Segment Open

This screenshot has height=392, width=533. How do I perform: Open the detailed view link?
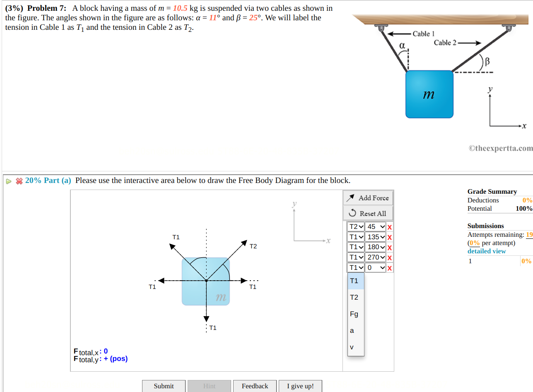tap(486, 251)
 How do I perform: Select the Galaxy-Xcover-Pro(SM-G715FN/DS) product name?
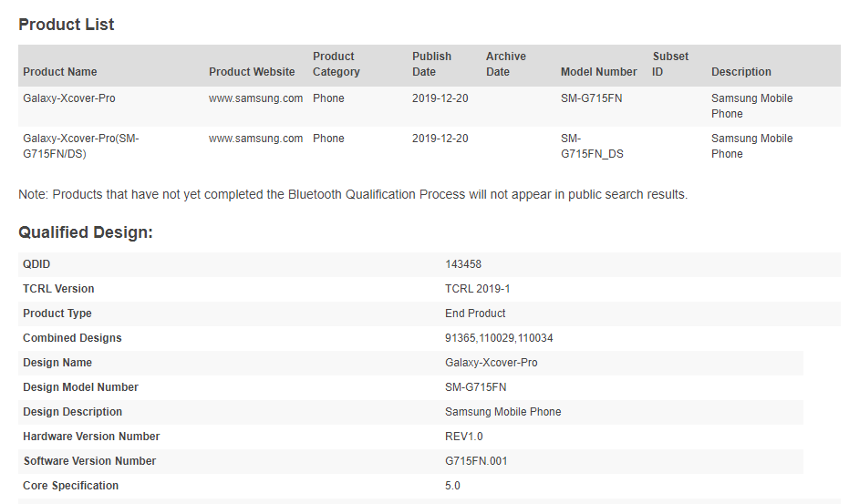click(81, 146)
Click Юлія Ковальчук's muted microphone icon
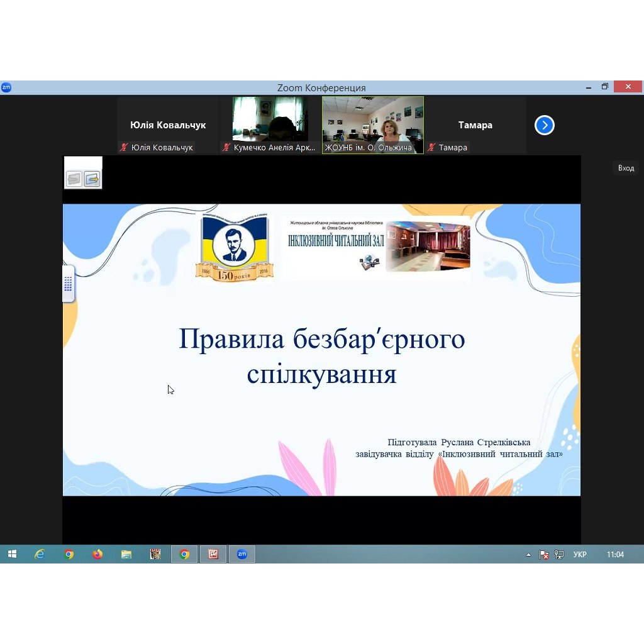This screenshot has height=644, width=644. (125, 148)
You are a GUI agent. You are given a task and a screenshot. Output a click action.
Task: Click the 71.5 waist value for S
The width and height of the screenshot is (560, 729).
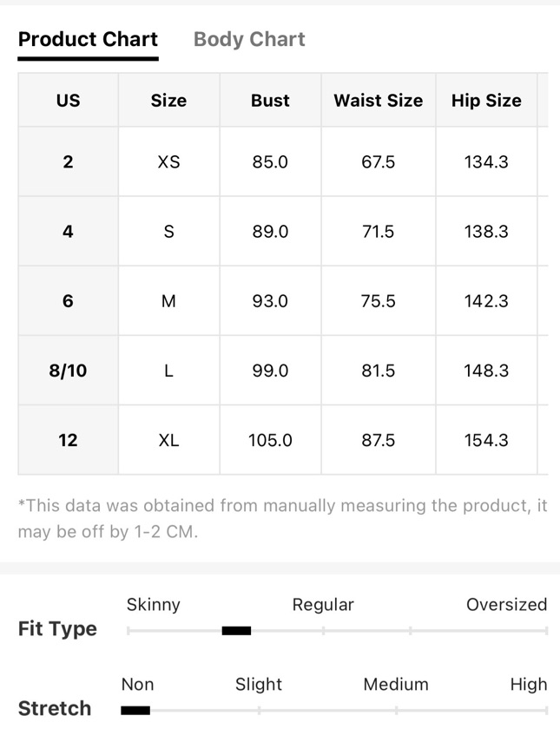[x=379, y=231]
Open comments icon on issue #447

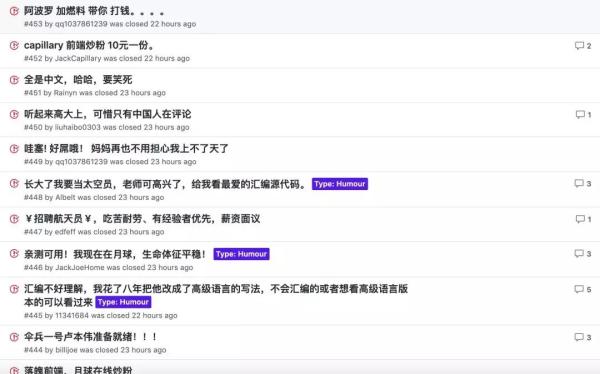click(580, 219)
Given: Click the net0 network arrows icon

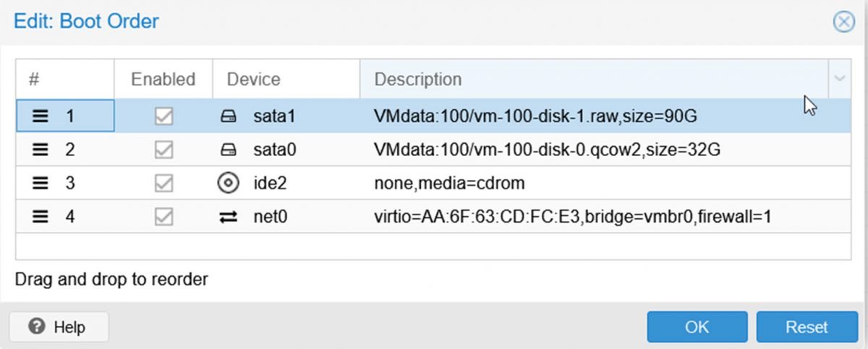Looking at the screenshot, I should pos(227,216).
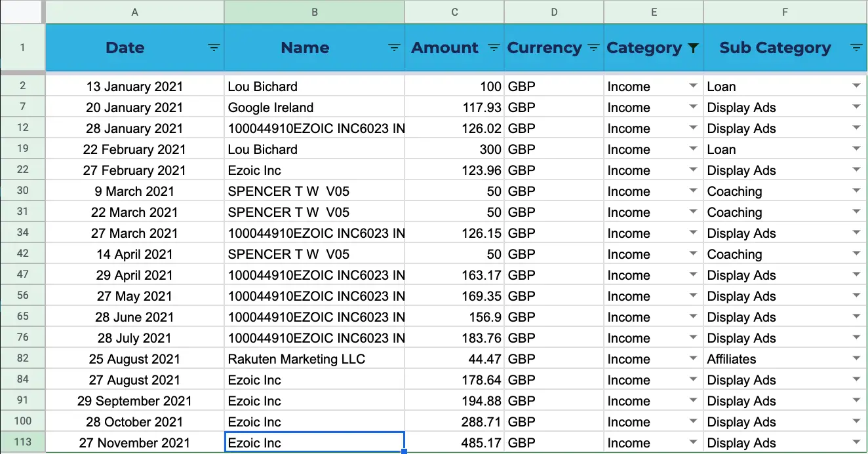Expand the Loan sub category dropdown in row 2
The image size is (868, 454).
click(858, 86)
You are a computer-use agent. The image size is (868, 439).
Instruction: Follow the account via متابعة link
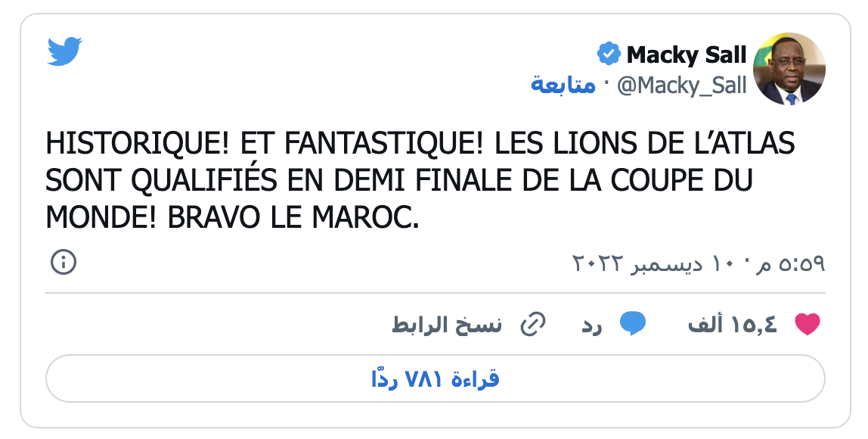(x=563, y=85)
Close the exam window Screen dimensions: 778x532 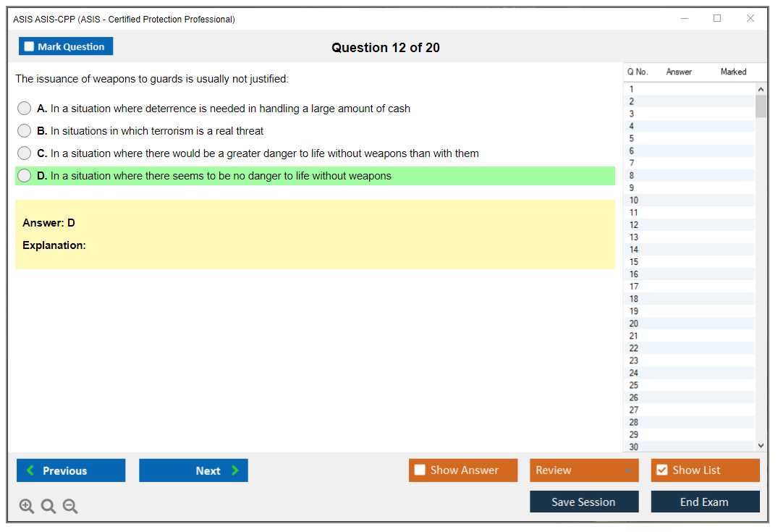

Segment Closed

What needs to be done: Please repeat every line from the listing above exactly as it appears. Drop the pictures.

Response:
This screenshot has height=392, width=533. How do I perform: Open the detailed view link?
tap(486, 251)
 How do I perform: Select the Galaxy-Xcover-Pro(SM-G715FN/DS) product name?
click(81, 146)
Click Юлія Ковальчук's muted microphone icon
This screenshot has height=644, width=644. (125, 148)
You are a GUI agent. You are given a task and a screenshot. Output a click action.
Task: Click the 71.5 waist value for S
The width and height of the screenshot is (560, 729).
[x=379, y=231]
Open comments icon on issue #447

click(580, 219)
Given: Click the net0 network arrows icon

Looking at the screenshot, I should pos(227,216).
Expand the Loan sub category dropdown in row 2
The image size is (868, 454).
click(858, 86)
You are a computer-use agent. The image size is (868, 439).
Instruction: Follow the account via متابعة link
(x=563, y=85)
Close the exam window Screen dimensions: 778x532 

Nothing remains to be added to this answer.